> **Work order**: Output each entry that follows exactly. Images stay out.

> **Material supplied**:
========================================
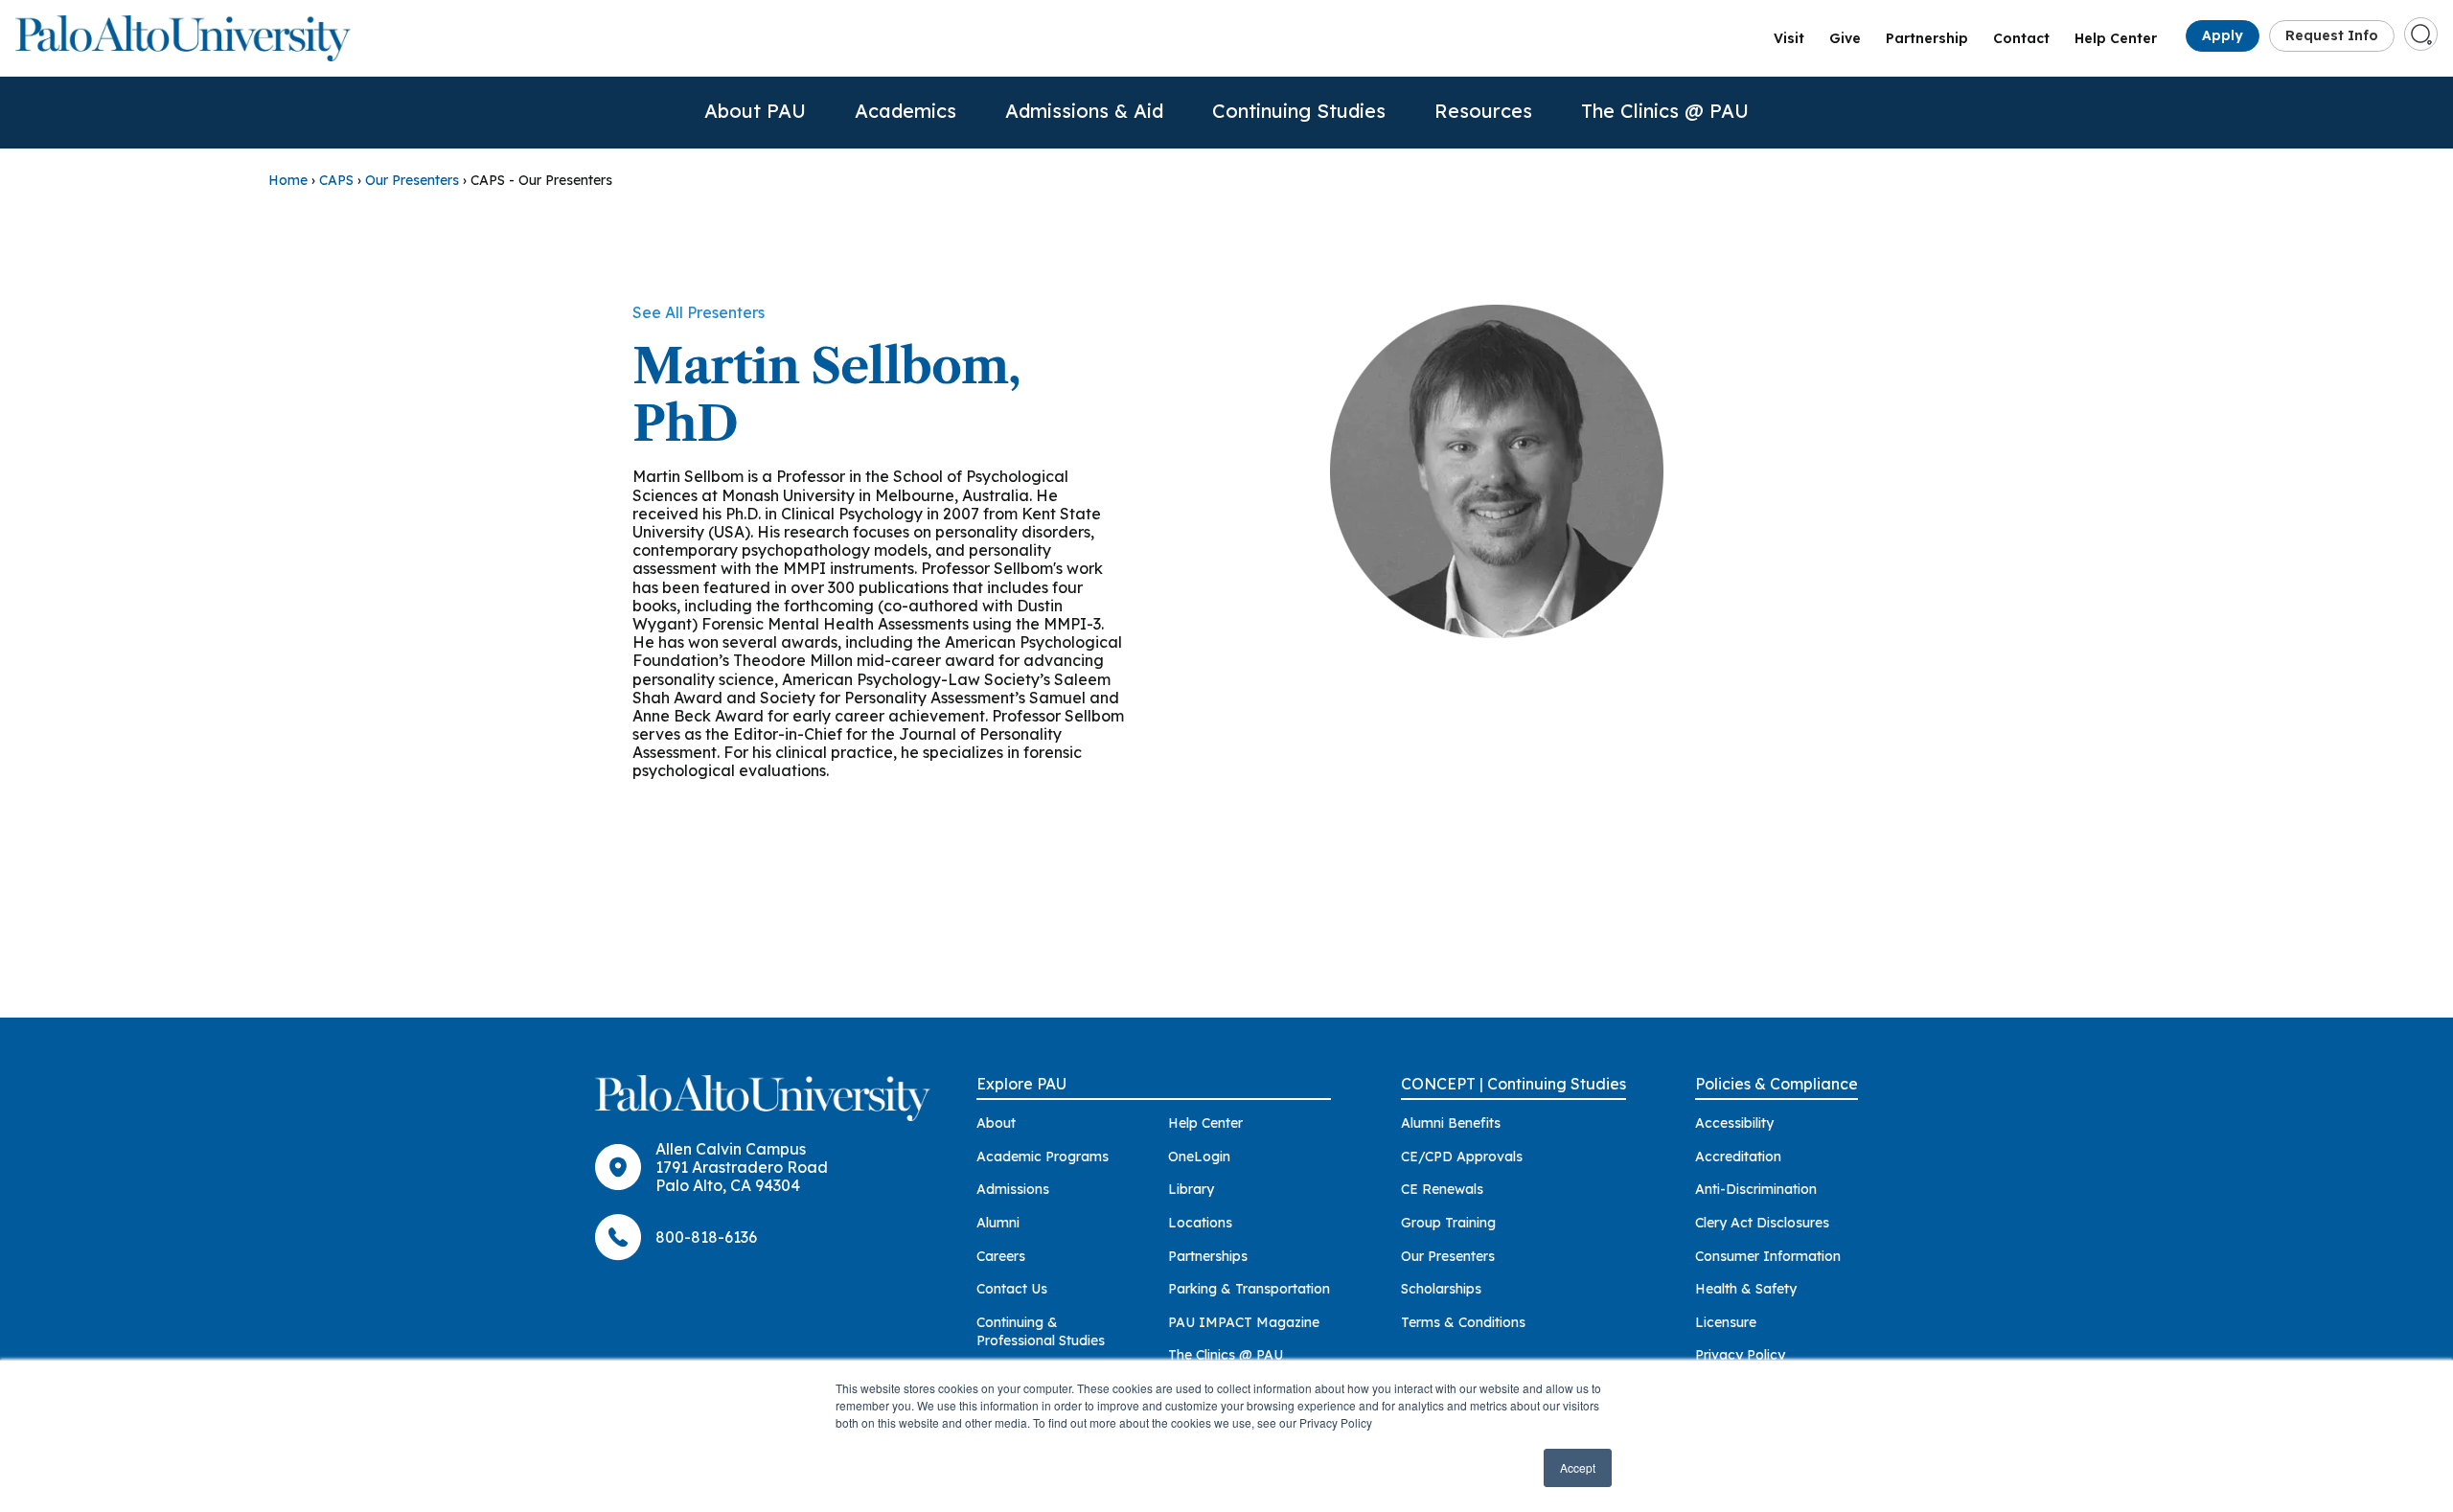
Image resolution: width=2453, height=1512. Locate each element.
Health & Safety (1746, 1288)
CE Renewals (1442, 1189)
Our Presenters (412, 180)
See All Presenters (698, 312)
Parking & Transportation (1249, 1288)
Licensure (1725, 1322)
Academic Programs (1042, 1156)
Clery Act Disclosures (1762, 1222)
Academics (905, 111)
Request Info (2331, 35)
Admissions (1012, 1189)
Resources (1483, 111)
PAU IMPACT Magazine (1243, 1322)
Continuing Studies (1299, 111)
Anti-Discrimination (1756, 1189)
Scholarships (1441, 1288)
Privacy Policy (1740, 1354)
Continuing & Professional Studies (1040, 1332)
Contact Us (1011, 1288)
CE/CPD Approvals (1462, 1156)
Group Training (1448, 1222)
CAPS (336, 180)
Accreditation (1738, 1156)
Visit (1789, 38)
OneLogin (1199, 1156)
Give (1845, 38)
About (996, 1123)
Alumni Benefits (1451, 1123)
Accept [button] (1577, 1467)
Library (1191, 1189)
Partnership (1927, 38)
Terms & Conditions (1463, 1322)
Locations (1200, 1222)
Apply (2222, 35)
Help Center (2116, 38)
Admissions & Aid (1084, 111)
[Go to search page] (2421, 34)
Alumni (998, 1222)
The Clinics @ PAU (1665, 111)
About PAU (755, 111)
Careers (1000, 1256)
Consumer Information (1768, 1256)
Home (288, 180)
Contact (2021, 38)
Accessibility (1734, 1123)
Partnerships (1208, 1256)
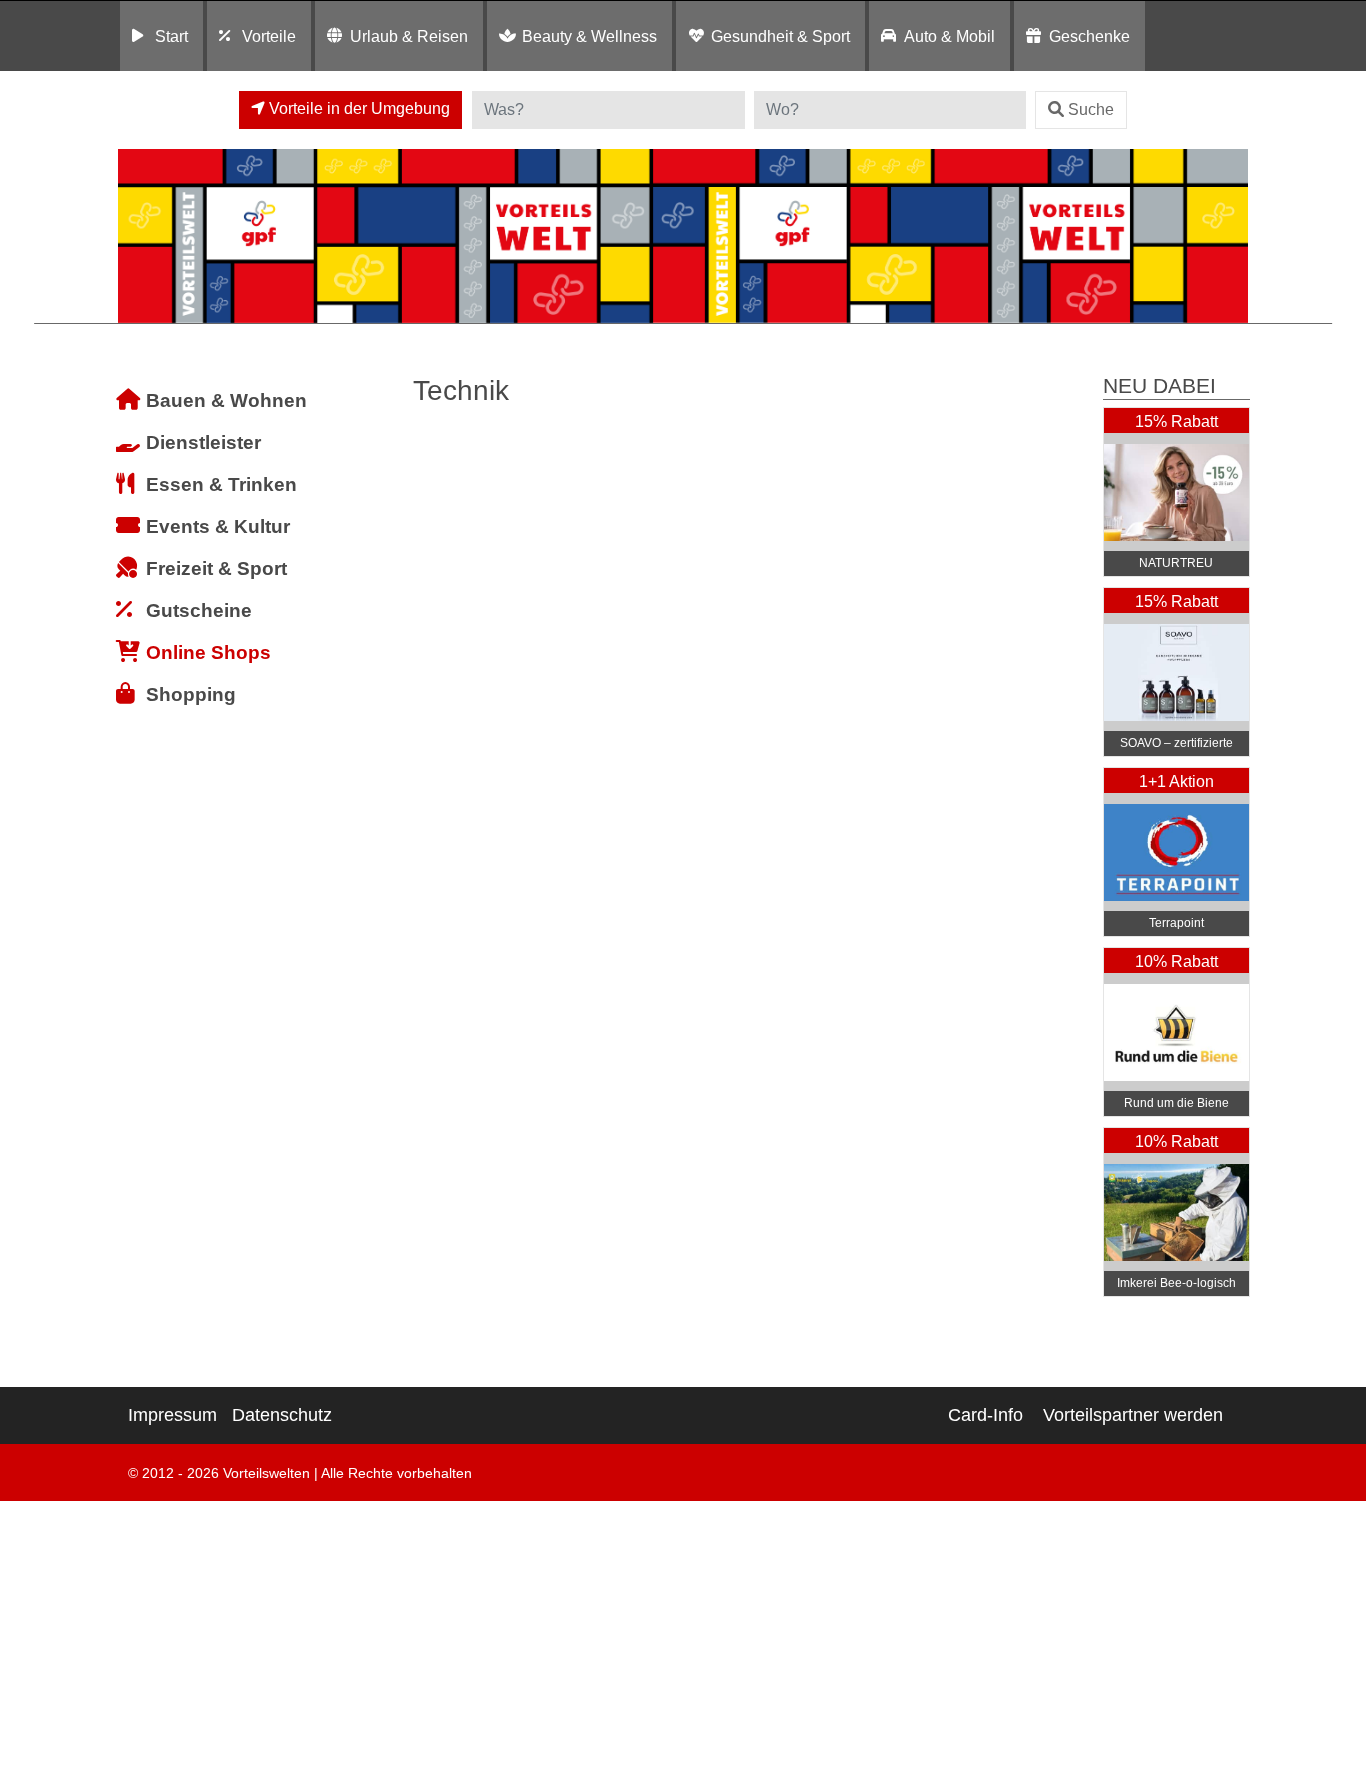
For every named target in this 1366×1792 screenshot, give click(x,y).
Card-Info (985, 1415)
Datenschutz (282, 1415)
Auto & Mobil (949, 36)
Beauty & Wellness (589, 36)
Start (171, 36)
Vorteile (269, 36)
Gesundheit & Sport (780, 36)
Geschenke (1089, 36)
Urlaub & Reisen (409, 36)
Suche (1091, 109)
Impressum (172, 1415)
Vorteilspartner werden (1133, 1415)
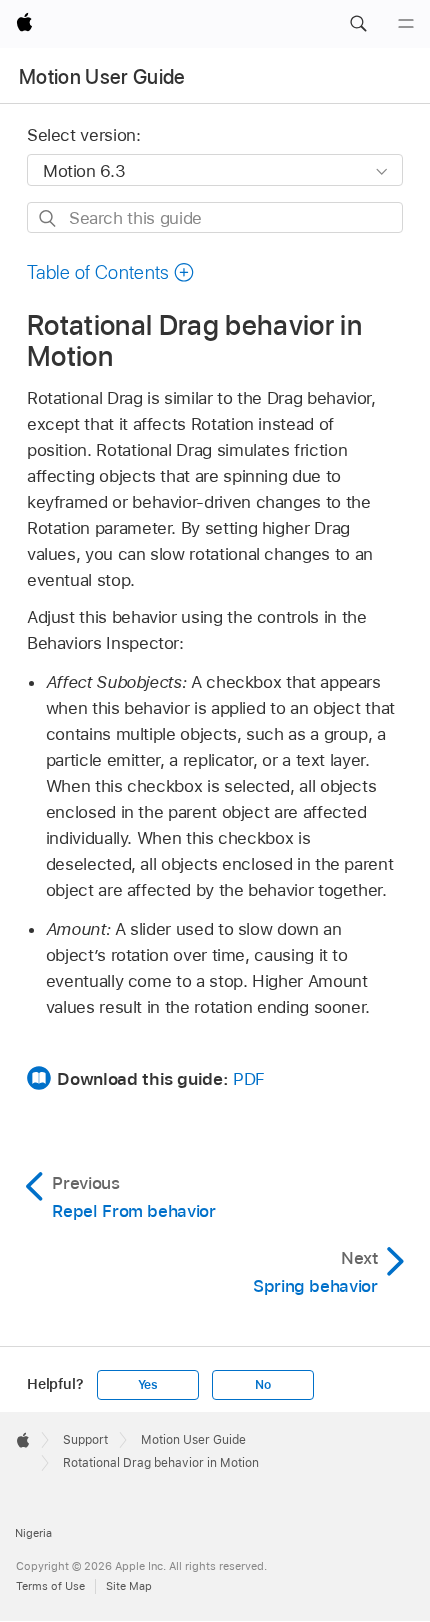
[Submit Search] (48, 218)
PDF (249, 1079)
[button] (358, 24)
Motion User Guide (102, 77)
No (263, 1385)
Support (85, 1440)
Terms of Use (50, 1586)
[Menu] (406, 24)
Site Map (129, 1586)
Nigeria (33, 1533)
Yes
========================================
> **Worked solution**:
Image resolution: width=2453, height=1512. Locate each element.
Health & Safety (1746, 1288)
CE Renewals (1442, 1189)
Our Presenters (412, 180)
See All Presenters (698, 312)
Parking & Transportation (1249, 1288)
Licensure (1725, 1322)
Academic Programs (1042, 1156)
Clery Act Disclosures (1762, 1222)
Academics (905, 111)
Request Info (2331, 35)
Admissions (1012, 1189)
Resources (1483, 111)
PAU IMPACT Magazine (1243, 1322)
Continuing Studies (1299, 111)
Anti-Discrimination (1756, 1189)
Scholarships (1441, 1288)
Privacy Policy (1740, 1354)
Continuing & Professional Studies (1040, 1332)
Contact Us (1011, 1288)
CE/CPD Approvals (1462, 1156)
Group Training (1448, 1222)
CAPS (336, 180)
Accreditation (1738, 1156)
Visit (1789, 38)
OneLogin (1199, 1156)
Give (1845, 38)
About (996, 1123)
Alumni Benefits (1451, 1123)
Accept [button] (1577, 1467)
Library (1191, 1189)
Partnership (1927, 38)
Terms & Conditions (1463, 1322)
Locations (1200, 1222)
Apply (2222, 35)
Help Center (2116, 38)
Admissions & Aid (1084, 111)
[Go to search page] (2421, 34)
Alumni (998, 1222)
The Clinics @ PAU (1665, 111)
About PAU (755, 111)
Careers (1000, 1256)
Consumer Information (1768, 1256)
Home (288, 180)
Contact (2021, 38)
Accessibility (1734, 1123)
Partnerships (1208, 1256)
For every named target in this 1366×1792 screenshot, give click(x,y).
Card-Info (985, 1415)
Datenschutz (282, 1415)
Auto & Mobil (949, 36)
Beauty & Wellness (589, 36)
Start (171, 36)
Vorteile (269, 36)
Gesundheit & Sport (780, 36)
Geschenke (1089, 36)
Urlaub & Reisen (409, 36)
Suche (1091, 109)
Impressum (172, 1415)
Vorteilspartner werden (1133, 1415)
[Submit Search] (48, 218)
PDF (249, 1079)
[button] (358, 24)
Motion User Guide (102, 77)
No (263, 1385)
Support (85, 1440)
Terms of Use (50, 1586)
[Menu] (406, 24)
Site Map (129, 1586)
Nigeria (33, 1533)
Yes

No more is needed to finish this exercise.